
    Bradley.. arrgghhhh. Please {continue to} prove us all wrong
  3. HatterDon

    HatterDon Moderator

    Mar 18, 2006
    Peoples Republic of South Texas
    Here's something from our local rag.

    U.S. gets its kicks ... for now

    By Chris Ferrell - Express-News commentary The Tour de France begins Saturday, and most of us who care only do so because Lance Armstrong is back. We'll probably keep up with the race for as long as his 37-year-old legs keep up with the leaders.

    Maybe we'll watch Wimbledon because of the Williams sisters or to see if Roger Federer can break Pete Sampras' record for career Grand Slam titles. Then we'll remember how much more interesting Centre Court seemed when Sampras and Andre Agassi were playing on it.

    And does boxing even have a heavyweight champion anymore? I think I read about some Ukrainian guys who fight in Germany, but I could be mistaken.

    Who cares anyway? Long live king soccer! Well, at least until NFL training camps open.

    That's the way it is for sports that fly under the radar in the United States. There's only one way to find the spotlight: win.

    If you don't, maybe we'll catch you at the Olympics, or check in next time insomnia hits and we're watching ESPN at 4 a.m. Have fun hanging out with guys named Magnus while they run 40-yard dashes with refrigerators strapped to their backs.

DATA SECTION:
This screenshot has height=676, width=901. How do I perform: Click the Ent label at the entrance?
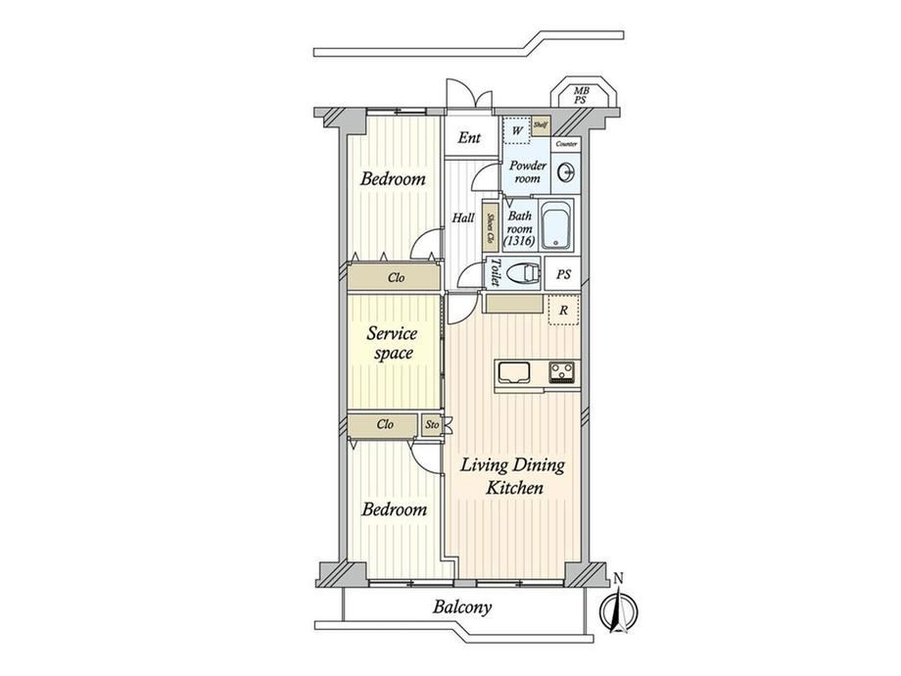(x=469, y=137)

PROBLEM 1: In the sports commentary, how old is Lance Armstrong said to be?
PROBLEM 2: According to the sports commentary, why do most people who care about the Tour de France care about it, and how long will they probably follow the race?
PROBLEM 3: Copy from the sports commentary the passage that begins with the words containing "And does boxing" and ends with "the spotlight: win.".

EXERCISE SOLUTION 1: 37 years old.

EXERCISE SOLUTION 2: They care only because Lance Armstrong is back. They will probably keep up with the race for as long as his 37-year-old legs keep up with the leaders.

EXERCISE SOLUTION 3:
And does boxing even have a heavyweight champion anymore? I think I read about some Ukrainian guys who fight in Germany, but I could be mistaken.

    Who cares anyway? Long live king soccer! Well, at least until NFL training camps open.

    That's the way it is for sports that fly under the radar in the United States. There's only one way to find the spotlight: win.